**WHAT TO WORK ON:** It is required that all of the data be written out exactly.
BEGIN SOURCE DATA
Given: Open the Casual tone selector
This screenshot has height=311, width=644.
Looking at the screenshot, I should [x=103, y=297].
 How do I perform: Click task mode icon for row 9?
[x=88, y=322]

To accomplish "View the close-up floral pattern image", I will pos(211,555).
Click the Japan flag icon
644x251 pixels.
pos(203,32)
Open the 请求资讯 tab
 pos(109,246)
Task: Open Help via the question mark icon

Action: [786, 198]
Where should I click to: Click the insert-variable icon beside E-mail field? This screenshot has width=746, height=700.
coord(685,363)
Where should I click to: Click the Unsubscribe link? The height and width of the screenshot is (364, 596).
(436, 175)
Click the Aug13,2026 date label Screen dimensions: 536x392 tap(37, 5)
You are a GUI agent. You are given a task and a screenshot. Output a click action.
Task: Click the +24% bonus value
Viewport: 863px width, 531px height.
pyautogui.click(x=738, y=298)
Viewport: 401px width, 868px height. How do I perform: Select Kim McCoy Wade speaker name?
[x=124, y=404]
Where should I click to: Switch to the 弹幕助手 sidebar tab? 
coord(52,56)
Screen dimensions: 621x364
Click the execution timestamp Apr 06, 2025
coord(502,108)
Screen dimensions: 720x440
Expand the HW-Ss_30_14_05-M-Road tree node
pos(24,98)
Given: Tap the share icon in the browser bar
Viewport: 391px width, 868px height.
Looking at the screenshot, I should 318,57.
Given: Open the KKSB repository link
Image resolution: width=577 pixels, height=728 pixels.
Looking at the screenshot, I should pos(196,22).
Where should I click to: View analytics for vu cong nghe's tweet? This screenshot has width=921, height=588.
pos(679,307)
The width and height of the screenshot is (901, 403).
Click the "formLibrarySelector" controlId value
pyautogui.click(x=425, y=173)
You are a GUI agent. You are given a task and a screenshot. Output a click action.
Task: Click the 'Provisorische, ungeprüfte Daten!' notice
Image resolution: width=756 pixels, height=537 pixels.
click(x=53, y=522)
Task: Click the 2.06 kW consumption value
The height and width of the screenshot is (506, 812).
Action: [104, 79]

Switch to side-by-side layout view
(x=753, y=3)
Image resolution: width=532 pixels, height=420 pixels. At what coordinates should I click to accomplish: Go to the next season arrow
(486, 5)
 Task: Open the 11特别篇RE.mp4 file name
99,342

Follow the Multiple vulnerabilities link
END SOURCE DATA
**RESULT OF THIS EXERCISE:**
Given: Open the Casual tone selector
This screenshot has height=311, width=644.
Looking at the screenshot, I should [x=103, y=297].
 How do I perform: Click task mode icon for row 9?
[x=88, y=322]

To accomplish "View the close-up floral pattern image", I will pos(211,555).
Click the Japan flag icon
644x251 pixels.
pos(203,32)
Open the 请求资讯 tab
 pos(109,246)
Task: Open Help via the question mark icon

Action: [786, 198]
Where should I click to: Click the insert-variable icon beside E-mail field? This screenshot has width=746, height=700.
coord(685,363)
Where should I click to: Click the Unsubscribe link? The height and width of the screenshot is (364, 596).
(436, 175)
Click the Aug13,2026 date label Screen dimensions: 536x392 tap(37, 5)
You are a GUI agent. You are given a task and a screenshot. Output a click action.
Task: Click the +24% bonus value
Viewport: 863px width, 531px height.
pyautogui.click(x=738, y=298)
Viewport: 401px width, 868px height. How do I perform: Select Kim McCoy Wade speaker name?
[x=124, y=404]
Where should I click to: Switch to the 弹幕助手 sidebar tab? 
coord(52,56)
Screen dimensions: 621x364
Click the execution timestamp Apr 06, 2025
coord(502,108)
Screen dimensions: 720x440
Expand the HW-Ss_30_14_05-M-Road tree node
pos(24,98)
Given: Tap the share icon in the browser bar
Viewport: 391px width, 868px height.
Looking at the screenshot, I should 318,57.
Given: Open the KKSB repository link
Image resolution: width=577 pixels, height=728 pixels.
Looking at the screenshot, I should pos(196,22).
Where should I click to: View analytics for vu cong nghe's tweet? This screenshot has width=921, height=588.
pos(679,307)
The width and height of the screenshot is (901, 403).
Click the "formLibrarySelector" controlId value
pyautogui.click(x=425, y=173)
You are a GUI agent. You are given a task and a screenshot. Output a click action.
Task: Click the 'Provisorische, ungeprüfte Daten!' notice
Image resolution: width=756 pixels, height=537 pixels.
click(x=53, y=522)
Task: Click the 2.06 kW consumption value
The height and width of the screenshot is (506, 812).
Action: [104, 79]

Switch to side-by-side layout view
(x=753, y=3)
Image resolution: width=532 pixels, height=420 pixels. At what coordinates should I click to accomplish: Go to the next season arrow
(486, 5)
 Task: Open the 11特别篇RE.mp4 file name
99,342

Follow the Multiple vulnerabilities link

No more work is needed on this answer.